What an arrogant comment from a shortsighted person. I have a phone to receive phone calls from people who need to reach me, and I’m of the opinion that people calling to scam me because they erroneously think I have medicare don’t actually need to reach me.
Before I got a call filter app, I could get upwards of 30-40 spam calls a day, many of them also leaving voicemails, which can fill up quite quickly at that rate (Verizon has a 20 message limit on voicemail). Your “solution” is laughable at best.
My phones got kicked off for being 3G many years ago. It sucked because the old one was just the right size to wrap my wallet around. I still have the old phone, I use it as a guitar tuner and a camera.
My Samsung Galax S8+ Unlocked was functionally bricked when 3g service ended in the US because unlike the carrier branded versions, Samsung never updated the software to enable their $650 (or whatever it was) 4g LTE flagship phone to have VoLTE like the virtually identical carrier branded phones.
So watch out if your area is just now sunsetting 3g, your “4g LTE” Samsung might not actually be a 4g LTE phone.
I have 2 Samsung phones, both S8’s [not plus] one is a telstra branded rom – it has volte, the other has lineageos 16 it has volte too, but the bonus is it has far more efficient radiomodem drivers, so same hardware, same tower, same sim and its service, but 15-20% Better usable bandwidth especially in marginal reception nooks and crannies. Well worth the time it takes to switch.
Did Samsung fix their glaring vulnerability? Or is enabling VoLTE still an invitation to be hacked within hours?

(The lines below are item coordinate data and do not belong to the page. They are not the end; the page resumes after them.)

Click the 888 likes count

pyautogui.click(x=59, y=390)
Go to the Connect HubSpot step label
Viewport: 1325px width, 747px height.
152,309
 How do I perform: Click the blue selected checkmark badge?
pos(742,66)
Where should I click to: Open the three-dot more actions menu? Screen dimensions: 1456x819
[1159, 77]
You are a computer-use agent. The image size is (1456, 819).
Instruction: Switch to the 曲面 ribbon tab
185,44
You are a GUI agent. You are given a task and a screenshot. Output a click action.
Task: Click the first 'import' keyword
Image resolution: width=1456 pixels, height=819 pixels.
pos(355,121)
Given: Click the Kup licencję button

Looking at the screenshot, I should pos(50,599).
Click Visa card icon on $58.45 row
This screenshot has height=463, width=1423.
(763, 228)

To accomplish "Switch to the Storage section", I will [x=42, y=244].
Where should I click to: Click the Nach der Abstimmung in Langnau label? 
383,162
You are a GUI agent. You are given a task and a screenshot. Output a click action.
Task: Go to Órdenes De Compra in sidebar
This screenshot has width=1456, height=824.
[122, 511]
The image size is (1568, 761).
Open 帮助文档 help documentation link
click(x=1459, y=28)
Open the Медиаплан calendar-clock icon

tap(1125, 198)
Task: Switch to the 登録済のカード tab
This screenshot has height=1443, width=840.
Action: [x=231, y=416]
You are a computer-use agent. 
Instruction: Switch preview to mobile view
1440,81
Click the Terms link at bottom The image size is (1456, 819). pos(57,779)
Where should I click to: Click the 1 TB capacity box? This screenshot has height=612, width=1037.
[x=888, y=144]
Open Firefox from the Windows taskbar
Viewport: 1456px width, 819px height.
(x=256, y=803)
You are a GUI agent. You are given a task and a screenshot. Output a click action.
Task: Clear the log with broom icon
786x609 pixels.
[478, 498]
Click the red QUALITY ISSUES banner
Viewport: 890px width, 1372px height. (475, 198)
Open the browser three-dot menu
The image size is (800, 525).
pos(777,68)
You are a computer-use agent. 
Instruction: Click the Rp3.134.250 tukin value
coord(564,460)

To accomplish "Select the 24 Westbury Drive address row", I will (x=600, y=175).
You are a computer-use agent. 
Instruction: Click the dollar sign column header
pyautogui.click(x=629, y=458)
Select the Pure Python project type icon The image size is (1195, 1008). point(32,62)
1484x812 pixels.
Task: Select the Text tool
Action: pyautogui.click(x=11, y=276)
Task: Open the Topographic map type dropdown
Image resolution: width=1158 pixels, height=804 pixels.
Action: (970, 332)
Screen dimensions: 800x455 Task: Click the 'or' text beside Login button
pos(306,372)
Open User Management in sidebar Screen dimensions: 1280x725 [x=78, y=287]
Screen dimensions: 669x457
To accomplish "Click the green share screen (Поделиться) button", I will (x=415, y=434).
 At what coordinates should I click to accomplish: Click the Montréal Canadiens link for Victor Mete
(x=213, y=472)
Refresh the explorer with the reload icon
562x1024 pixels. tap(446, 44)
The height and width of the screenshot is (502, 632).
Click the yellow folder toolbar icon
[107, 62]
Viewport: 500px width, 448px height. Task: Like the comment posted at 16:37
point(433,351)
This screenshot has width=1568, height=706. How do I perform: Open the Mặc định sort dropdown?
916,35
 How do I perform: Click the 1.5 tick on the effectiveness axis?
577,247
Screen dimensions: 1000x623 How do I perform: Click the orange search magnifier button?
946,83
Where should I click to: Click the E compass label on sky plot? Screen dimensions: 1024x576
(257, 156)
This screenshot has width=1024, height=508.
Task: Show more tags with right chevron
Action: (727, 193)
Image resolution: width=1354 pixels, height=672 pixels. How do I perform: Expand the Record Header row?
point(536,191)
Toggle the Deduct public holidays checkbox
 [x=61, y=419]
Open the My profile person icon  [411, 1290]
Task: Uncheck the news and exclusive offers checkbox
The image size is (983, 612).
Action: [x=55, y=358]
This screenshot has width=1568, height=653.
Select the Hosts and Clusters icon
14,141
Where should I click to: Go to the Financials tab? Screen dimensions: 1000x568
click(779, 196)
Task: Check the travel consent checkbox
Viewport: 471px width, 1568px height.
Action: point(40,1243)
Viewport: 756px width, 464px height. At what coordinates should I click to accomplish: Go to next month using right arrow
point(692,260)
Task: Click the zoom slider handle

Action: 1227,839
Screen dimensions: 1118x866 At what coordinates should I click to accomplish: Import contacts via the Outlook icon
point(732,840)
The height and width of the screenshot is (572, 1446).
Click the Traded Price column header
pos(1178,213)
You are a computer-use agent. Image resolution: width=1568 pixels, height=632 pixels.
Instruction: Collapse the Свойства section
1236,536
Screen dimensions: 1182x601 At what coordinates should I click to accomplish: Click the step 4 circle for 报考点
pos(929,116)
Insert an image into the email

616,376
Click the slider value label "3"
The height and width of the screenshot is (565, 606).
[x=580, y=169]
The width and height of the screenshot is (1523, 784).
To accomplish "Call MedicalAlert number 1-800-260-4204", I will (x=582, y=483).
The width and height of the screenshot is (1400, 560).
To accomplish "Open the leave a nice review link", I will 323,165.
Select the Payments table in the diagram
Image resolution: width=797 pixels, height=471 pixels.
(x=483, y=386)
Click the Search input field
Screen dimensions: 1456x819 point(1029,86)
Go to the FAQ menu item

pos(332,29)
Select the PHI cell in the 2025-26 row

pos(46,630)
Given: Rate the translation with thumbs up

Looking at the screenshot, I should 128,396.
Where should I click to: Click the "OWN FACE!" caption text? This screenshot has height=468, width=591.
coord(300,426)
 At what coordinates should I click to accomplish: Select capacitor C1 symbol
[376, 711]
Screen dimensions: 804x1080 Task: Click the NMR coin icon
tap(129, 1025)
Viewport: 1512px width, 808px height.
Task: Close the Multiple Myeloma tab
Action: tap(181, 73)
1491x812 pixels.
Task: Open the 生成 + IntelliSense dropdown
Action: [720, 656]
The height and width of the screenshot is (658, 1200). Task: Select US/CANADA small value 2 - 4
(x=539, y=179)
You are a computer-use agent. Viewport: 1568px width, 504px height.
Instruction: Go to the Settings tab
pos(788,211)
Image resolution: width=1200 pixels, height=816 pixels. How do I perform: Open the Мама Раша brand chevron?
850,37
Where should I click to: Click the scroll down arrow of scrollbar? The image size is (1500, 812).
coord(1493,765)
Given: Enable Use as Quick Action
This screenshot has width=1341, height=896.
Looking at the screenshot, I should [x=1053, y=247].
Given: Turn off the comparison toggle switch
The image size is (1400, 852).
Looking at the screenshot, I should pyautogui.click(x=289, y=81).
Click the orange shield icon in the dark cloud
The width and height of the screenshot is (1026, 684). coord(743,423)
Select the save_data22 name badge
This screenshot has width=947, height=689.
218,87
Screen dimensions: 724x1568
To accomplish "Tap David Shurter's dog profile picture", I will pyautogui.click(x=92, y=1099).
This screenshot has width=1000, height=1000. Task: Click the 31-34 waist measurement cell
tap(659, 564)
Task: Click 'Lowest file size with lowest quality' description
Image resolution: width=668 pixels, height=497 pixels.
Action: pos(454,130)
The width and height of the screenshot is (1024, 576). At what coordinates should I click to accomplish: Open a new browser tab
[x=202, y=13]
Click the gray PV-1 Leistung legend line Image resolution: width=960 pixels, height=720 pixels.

I have encountered a bigger problem. I bought a new cellphone from Amazon which does support 4G VoLTE but when I put in my SIM card, the data was 4G but every voice call dropped down to 3G. I contacted my telcom provider and they said:
– yes we support 4G VoLTE
– yes your account is setup to use it
– yes we see your cellphone trying to make a 4G VoLTE call and it switching down to 3G
So what is the problem?
They have a limited list of recognized phone manufacturers and models which they have verified and will allow 4G VoLTE calling. Since my cellphone is not on their approved list, it will not allow 4G VoLTE.
I travel alot to other countries and buy a local SIM card and 4G VoLTE immediately appears on my cellphone.
So the problem is NOT my cellphone, it is the telcom company I use.
Why do they do this? The official answer is they need to verify the 4G VoLTE on a cellphone works properly.
The unofficial reason is they are not happy because I did not buy a cellphone from them so they penalize me. Lies lies and more lies.
p.s. This is what happens when companies are run by money hungry short-sighted MBA idiots instead of engineers. All these companies with all their stupid business rules are the creation of these MBA bosses.
I had the same problem. My old phone had the ability to support VoLTE, but ATT decided it shouldn’t be allowed to use this feature on their network, and I had to buy a new phone. What’s even worse, ATT isn’t even my carrier, Cricket just uses their network.
This also made the process of buying a new phone EXTREMELY frustrating because I wanted a device that could have the bootloader unlocked (or rootable at an absolute MINIMUM), so nothing directly from my carrier was acceptable. I eventually had to take a gamble on a phone that would *hopefully* work, and got lucky.
You do know that AT&T purchased Cricket in 2014 when they acquired Leap Wireless the parent company right?
Interested to know if they also do this for other people roaming onto their network (e.g. from abroad)
You could test it with one of your foreign SIMs.
I had Verizon do something like that to me. I threw away the cell phone for 6 years. When I finally got another phone I went with Consumer Cellular. Don’t make me throw my phone away again. I don’t know if I would ever get another cell phone.